Published online by Cambridge University Press: 03 May 2010
Margaret Shedd.
“Of Mice and Men.”
Theatre Arts, 21
(October 1937), 774–80.
San Francisco had two world premieres this summer. That both plays will be headlined fall openings in New York is not the point to be recorded here, which is, instead, the almost extravagant difference between Jean Giraudoux's Amphitryon 38… and the production with which this review is concerned: John Steinbeck's Of Mice and Men presented by the San Francisco Theatre Union.

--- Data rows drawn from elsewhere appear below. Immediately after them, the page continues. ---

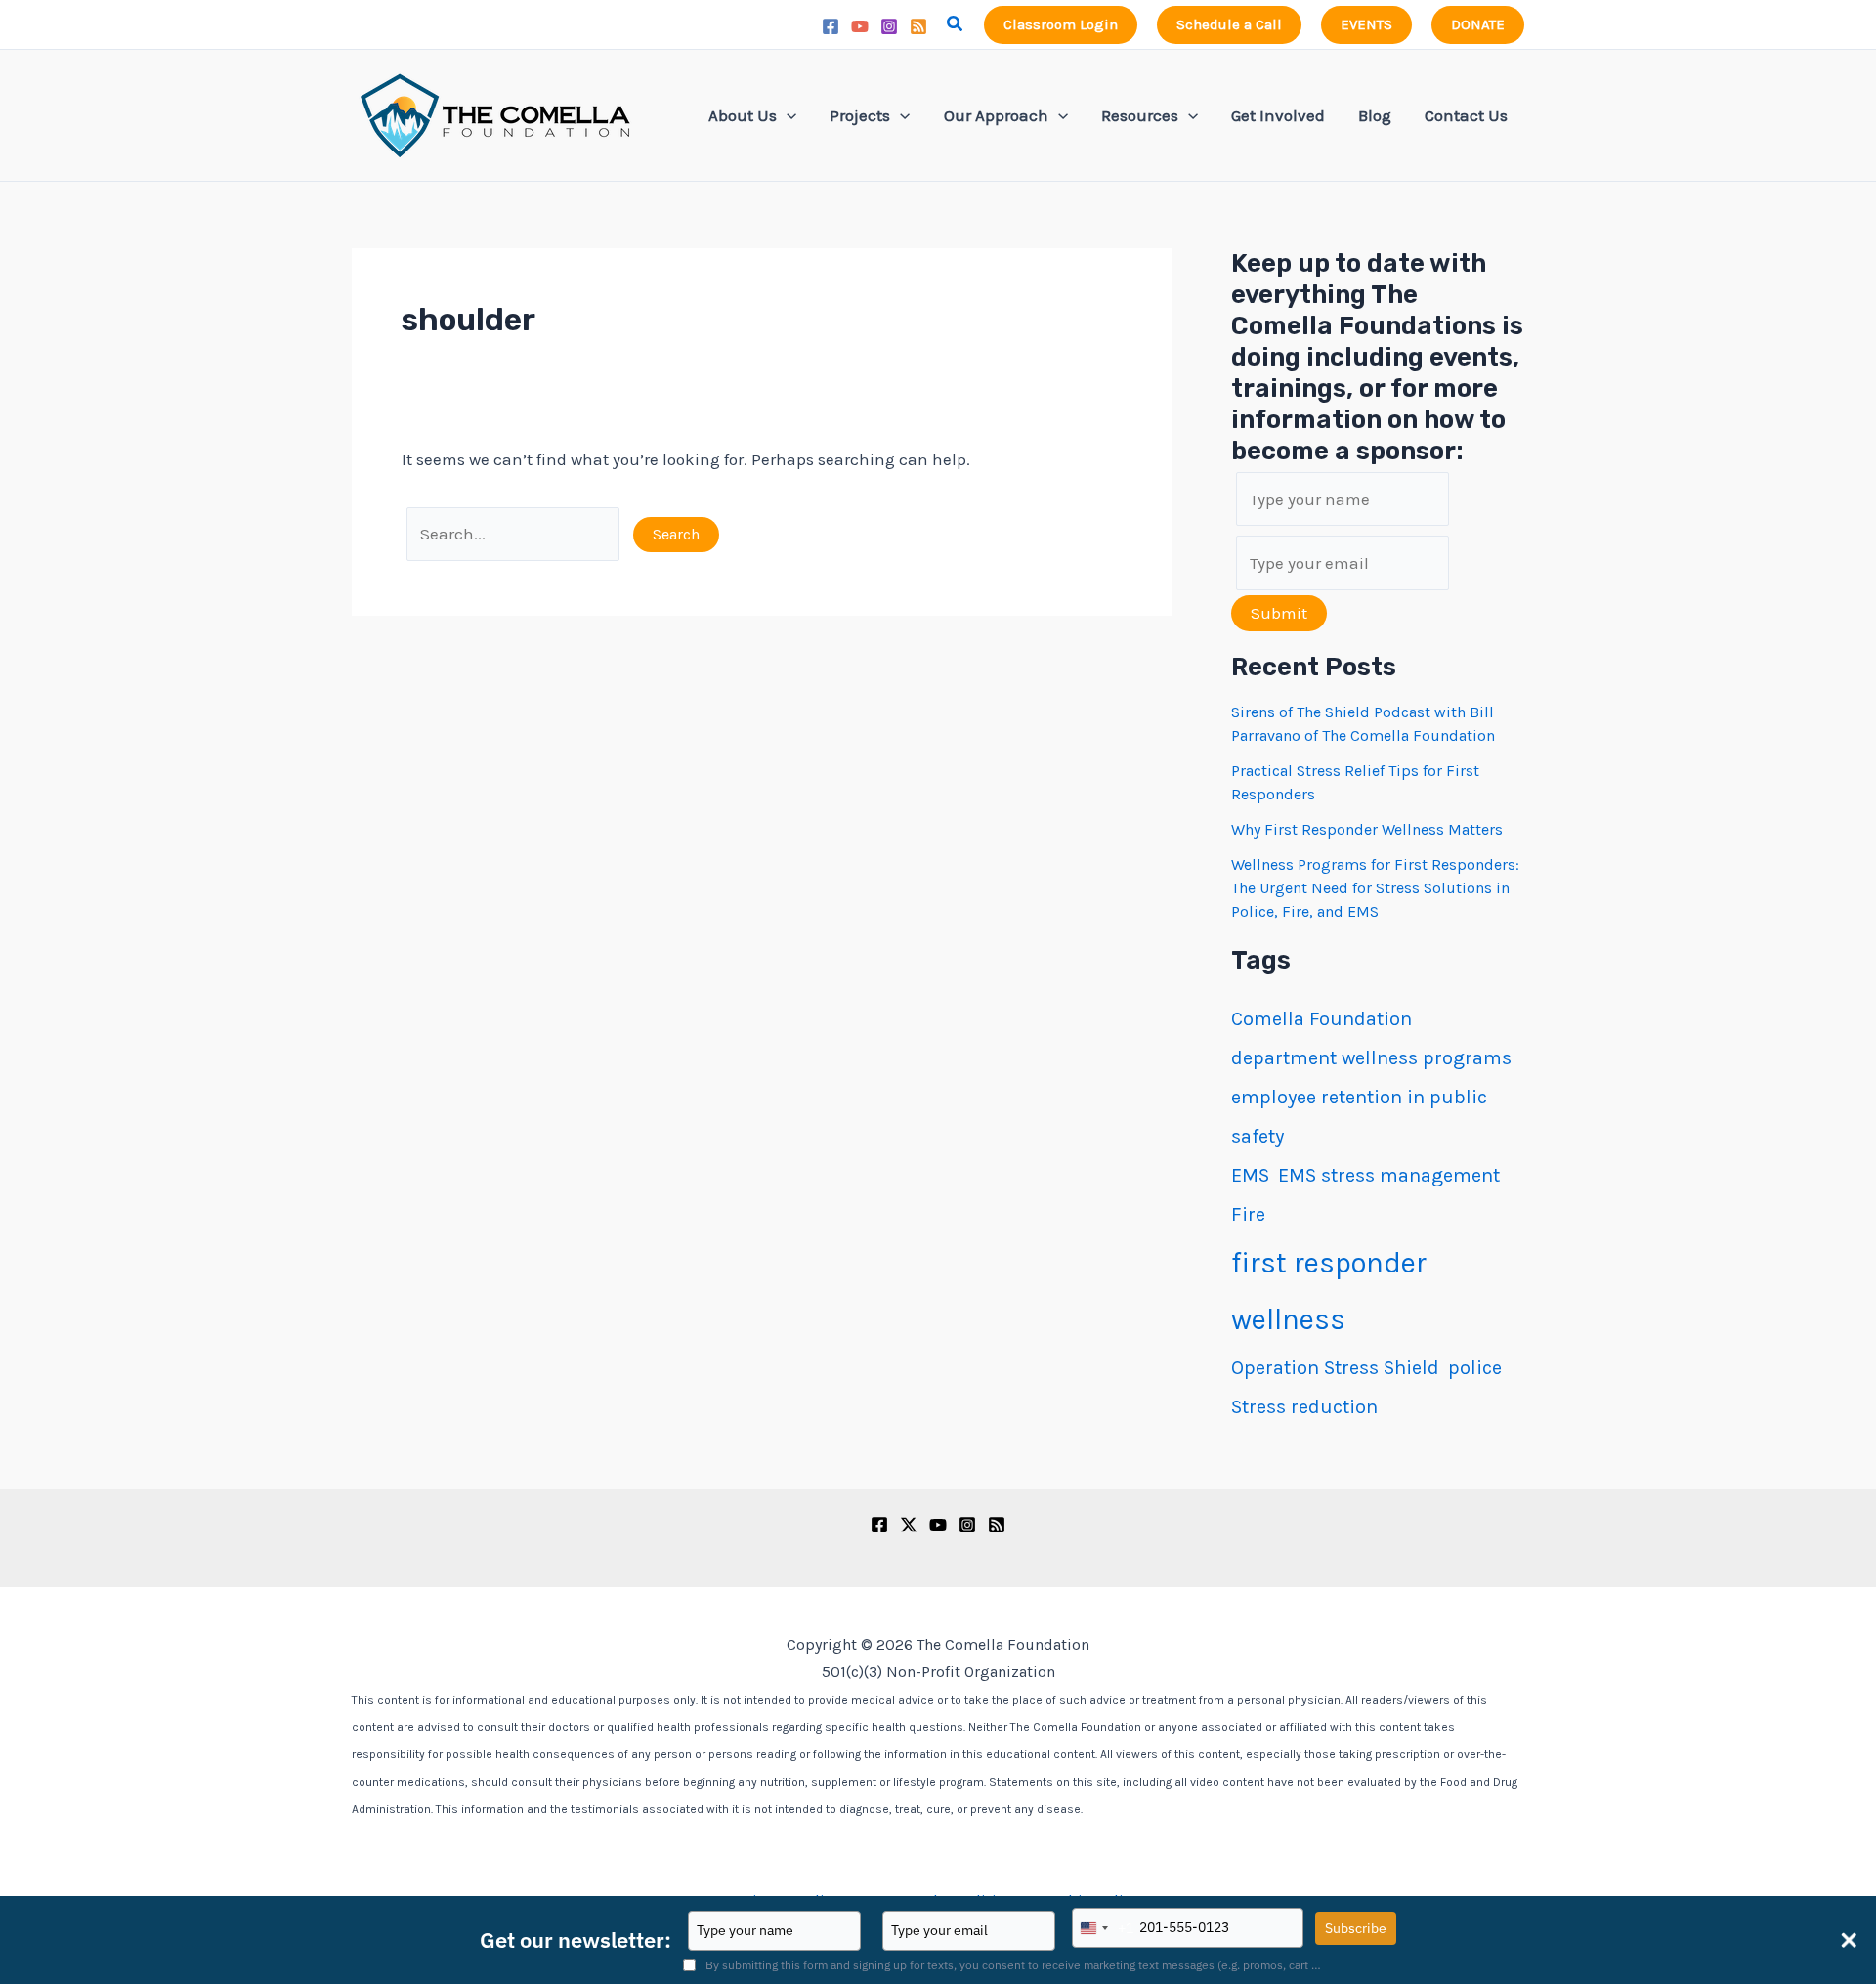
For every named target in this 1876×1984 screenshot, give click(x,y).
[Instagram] (889, 26)
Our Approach (996, 115)
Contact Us (1466, 115)
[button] (955, 24)
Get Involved (1278, 115)
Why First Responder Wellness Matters (1367, 829)
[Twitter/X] (908, 1524)
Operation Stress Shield (1335, 1368)
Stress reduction (1304, 1407)
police (1475, 1368)
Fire (1248, 1214)
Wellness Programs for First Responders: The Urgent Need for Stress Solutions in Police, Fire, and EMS (1375, 888)
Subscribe (1355, 1928)
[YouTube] (860, 26)
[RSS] (918, 26)
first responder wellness (1329, 1291)
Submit (1279, 613)
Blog (1374, 115)
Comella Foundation (1321, 1019)
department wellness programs (1371, 1058)
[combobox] (1103, 1928)
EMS (1250, 1175)
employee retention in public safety (1359, 1116)
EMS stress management (1389, 1175)
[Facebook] (830, 26)
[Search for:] (515, 533)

Whatever the cause—ingenuousness, curiosity, lust for contemporaneousness of scene,—one expects a great deal from a play about the living, wandering men who plant crops they never see harvested, and harvest where they have not seen the planting, in a soil which refuses them roots, men who are lonely beyond our natural heritage of loneliness. All the exciting dramatic realities are in the theme, and when the curtain goes up on Of Mice and Men the play seems authentic: characters who demand we learn all about them, situations which we feel impelled to follow through to a consummation or an intensity of non-consummation which is the same thing. A simple background of Santa Clara hills and a nonexistent river in the orchestra pit, beside which Lennie and George lie down to sleep, give promise of evoking what is inherent in the tragic saga of the itinerant agricultural worker.
But Of Mice and Men, in its present form, does not tell that saga; it does no more than block in the tantalizing outlines, with too much sentimental detail of rabbits and murders and with gaping omissions. Why? Maybe the answer to that question would also answer the “why” of the whole socially-minded theatre.